Case in point: A backlog of cases languishing on the SEC’s administrative adjudication docket. The backlog stems from an ill-considered policy decision by the Obama-era SEC to prosecute as many enforcement cases as possible in the agency’s in-house administrative tribunals rather than in federal courts.
That policy shift ensured that cases would be decided initially by SEC employees called administrative law judges (ALJs)—with appeals taken to the SEC itself—rather than by juries overseen by independent federal judges. Only after years of in-house litigation could accused parties appeal to real courts, which would then apply deferential review standards favorable to the SEC. Unsurprisingly, the SEC’s win-loss record using its home-court system is significantly better than in court.
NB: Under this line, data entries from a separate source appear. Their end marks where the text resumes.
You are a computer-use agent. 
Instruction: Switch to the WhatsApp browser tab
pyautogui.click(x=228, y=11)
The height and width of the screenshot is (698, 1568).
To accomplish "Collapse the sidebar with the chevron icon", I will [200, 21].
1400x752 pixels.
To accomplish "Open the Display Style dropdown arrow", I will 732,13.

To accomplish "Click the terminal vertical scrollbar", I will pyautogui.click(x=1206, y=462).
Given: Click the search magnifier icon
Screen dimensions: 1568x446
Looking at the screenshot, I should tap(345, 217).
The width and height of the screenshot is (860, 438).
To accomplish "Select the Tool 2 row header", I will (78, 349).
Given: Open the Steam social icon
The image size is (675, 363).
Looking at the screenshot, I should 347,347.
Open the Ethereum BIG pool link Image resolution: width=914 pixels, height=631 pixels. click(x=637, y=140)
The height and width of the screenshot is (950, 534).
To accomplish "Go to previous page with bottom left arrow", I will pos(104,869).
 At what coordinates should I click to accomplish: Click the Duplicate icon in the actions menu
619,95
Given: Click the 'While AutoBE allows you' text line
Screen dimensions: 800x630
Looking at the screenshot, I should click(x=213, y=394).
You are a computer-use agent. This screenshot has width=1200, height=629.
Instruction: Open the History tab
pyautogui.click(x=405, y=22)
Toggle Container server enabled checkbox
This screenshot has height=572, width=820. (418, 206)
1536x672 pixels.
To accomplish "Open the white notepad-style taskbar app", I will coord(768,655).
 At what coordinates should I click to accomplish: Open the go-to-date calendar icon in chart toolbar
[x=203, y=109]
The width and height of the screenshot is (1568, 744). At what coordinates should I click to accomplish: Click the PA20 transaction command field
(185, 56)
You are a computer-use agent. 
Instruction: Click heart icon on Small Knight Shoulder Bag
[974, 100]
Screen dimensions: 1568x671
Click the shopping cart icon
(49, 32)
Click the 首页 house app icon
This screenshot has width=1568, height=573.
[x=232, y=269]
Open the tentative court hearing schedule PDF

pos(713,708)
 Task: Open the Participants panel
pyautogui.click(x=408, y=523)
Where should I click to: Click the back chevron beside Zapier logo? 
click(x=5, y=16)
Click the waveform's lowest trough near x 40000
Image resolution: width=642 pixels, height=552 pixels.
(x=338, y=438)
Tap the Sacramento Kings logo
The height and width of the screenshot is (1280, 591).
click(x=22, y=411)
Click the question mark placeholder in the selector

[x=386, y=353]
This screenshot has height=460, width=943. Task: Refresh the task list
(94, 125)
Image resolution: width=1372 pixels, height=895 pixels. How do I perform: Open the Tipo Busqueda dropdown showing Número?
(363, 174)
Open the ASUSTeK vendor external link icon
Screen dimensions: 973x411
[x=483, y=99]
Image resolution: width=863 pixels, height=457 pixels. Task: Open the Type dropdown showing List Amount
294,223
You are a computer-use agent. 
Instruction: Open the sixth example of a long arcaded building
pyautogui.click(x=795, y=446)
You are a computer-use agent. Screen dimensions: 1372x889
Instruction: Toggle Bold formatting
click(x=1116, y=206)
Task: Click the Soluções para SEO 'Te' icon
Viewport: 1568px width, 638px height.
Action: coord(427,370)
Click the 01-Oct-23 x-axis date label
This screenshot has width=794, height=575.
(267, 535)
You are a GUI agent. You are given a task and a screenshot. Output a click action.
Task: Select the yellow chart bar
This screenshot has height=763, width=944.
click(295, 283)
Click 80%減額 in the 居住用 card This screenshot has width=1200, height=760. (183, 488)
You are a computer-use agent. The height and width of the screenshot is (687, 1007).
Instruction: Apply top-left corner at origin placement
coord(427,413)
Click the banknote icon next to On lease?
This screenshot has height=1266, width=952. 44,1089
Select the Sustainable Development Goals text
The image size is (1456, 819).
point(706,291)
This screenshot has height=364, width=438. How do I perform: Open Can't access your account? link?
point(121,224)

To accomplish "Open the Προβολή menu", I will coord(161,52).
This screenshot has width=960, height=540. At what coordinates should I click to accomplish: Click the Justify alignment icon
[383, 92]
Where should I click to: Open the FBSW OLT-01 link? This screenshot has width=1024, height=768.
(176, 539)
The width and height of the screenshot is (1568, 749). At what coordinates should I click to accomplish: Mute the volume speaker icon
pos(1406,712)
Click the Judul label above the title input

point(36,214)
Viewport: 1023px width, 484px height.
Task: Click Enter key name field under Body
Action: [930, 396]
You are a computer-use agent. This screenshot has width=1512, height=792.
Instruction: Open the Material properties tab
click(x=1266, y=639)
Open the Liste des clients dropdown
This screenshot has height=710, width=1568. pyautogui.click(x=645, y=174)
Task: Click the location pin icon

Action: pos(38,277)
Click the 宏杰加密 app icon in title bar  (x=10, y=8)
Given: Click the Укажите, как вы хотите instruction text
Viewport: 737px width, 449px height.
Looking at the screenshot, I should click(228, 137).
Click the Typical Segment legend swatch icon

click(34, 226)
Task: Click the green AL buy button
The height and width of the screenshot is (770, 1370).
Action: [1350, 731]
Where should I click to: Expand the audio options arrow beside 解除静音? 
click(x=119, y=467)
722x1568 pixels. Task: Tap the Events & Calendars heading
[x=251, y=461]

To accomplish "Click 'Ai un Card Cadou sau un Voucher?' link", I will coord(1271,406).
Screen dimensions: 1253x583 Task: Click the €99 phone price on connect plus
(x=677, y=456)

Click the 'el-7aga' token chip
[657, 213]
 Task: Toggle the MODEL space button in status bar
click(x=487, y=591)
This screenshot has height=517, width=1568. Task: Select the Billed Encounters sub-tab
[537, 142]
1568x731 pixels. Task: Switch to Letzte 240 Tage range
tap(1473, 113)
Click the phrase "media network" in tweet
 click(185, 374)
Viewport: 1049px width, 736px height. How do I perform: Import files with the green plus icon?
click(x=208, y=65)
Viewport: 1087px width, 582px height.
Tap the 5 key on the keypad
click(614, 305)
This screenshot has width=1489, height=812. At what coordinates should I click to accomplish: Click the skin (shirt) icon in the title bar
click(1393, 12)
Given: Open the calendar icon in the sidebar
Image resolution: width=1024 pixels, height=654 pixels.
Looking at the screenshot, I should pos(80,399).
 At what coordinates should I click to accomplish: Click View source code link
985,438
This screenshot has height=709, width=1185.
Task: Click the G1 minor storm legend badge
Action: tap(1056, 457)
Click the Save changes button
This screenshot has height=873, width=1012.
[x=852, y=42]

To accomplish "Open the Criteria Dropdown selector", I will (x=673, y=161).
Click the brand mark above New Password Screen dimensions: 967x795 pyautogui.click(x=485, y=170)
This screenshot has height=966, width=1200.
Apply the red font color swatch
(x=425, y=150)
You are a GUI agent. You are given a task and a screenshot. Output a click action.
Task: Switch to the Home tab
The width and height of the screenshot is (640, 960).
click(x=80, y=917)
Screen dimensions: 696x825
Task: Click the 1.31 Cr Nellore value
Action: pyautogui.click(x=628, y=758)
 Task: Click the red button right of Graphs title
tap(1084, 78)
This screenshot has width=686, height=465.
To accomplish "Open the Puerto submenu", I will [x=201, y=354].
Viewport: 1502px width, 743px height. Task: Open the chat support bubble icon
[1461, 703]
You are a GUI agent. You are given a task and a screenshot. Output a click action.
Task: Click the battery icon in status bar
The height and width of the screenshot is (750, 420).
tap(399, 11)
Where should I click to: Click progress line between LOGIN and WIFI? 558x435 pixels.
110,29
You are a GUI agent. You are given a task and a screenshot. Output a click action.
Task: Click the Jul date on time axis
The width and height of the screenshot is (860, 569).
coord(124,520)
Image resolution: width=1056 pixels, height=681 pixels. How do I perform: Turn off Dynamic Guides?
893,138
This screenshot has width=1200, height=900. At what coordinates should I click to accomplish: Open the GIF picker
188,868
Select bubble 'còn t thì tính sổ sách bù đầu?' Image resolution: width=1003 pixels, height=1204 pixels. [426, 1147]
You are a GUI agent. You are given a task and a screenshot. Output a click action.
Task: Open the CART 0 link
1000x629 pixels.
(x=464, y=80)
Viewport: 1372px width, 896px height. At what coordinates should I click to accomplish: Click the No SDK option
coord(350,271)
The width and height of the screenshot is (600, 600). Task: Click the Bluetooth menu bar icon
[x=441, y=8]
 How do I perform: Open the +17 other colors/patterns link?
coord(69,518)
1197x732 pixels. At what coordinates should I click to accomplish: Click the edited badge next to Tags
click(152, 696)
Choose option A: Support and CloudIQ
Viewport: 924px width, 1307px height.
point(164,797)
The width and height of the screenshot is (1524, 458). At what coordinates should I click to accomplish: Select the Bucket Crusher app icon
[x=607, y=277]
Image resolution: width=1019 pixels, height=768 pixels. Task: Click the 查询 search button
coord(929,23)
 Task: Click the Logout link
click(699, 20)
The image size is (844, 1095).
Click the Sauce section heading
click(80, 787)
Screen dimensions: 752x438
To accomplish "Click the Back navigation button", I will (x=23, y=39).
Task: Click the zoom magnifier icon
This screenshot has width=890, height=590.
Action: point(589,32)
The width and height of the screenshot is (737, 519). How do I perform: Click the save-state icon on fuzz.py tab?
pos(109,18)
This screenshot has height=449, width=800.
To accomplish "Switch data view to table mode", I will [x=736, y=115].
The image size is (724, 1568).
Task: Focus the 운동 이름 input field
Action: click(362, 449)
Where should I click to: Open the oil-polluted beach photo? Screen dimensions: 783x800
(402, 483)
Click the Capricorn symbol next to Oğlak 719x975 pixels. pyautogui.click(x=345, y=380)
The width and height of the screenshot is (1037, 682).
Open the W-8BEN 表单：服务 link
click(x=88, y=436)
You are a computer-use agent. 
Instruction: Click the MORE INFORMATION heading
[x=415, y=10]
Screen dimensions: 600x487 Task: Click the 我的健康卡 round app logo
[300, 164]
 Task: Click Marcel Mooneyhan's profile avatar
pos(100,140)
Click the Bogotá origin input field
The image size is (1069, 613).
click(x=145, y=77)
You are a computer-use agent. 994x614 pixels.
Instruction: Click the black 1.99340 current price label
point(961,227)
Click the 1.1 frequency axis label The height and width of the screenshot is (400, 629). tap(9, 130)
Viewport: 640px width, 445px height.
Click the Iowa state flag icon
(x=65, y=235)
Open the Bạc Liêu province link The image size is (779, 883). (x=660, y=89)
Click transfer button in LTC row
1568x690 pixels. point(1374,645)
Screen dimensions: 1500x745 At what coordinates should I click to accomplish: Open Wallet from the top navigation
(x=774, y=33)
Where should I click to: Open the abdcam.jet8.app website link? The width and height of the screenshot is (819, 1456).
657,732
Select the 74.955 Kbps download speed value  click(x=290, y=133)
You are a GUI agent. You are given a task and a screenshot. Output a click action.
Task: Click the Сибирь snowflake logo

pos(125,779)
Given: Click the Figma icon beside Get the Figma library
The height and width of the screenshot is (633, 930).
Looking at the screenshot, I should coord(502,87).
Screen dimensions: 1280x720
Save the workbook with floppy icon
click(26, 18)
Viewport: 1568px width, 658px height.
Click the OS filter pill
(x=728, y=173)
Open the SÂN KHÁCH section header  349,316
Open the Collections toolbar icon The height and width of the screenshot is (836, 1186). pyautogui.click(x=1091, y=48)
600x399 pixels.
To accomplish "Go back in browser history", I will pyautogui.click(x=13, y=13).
But like other SEC policy shifts at the time, the in-house adjudication gambit ultimately proved disastrous. The Supreme Court in Lucia v. SEC ruled that SEC ALJs were unconstitutionally appointed, effectively requiring the agency to relitigate more than 100 cases then pending on its in-house docket. The SEC settled some of those cases at fire-sale prices, but many went back to square one and remain pending today.
The Fifth U.S. Circuit Court of Appeals delivered the SEC another blow earlier this year in a case called Jarkesy v. SEC. Among other things, the court ruled that SEC in-house prosecution violates Seventh Amendment jury trial rights and that SEC ALJs are unconstitutionally protected by multiple layers of protection from removal by the President. (The SEC is expected to seek Supreme Court review.)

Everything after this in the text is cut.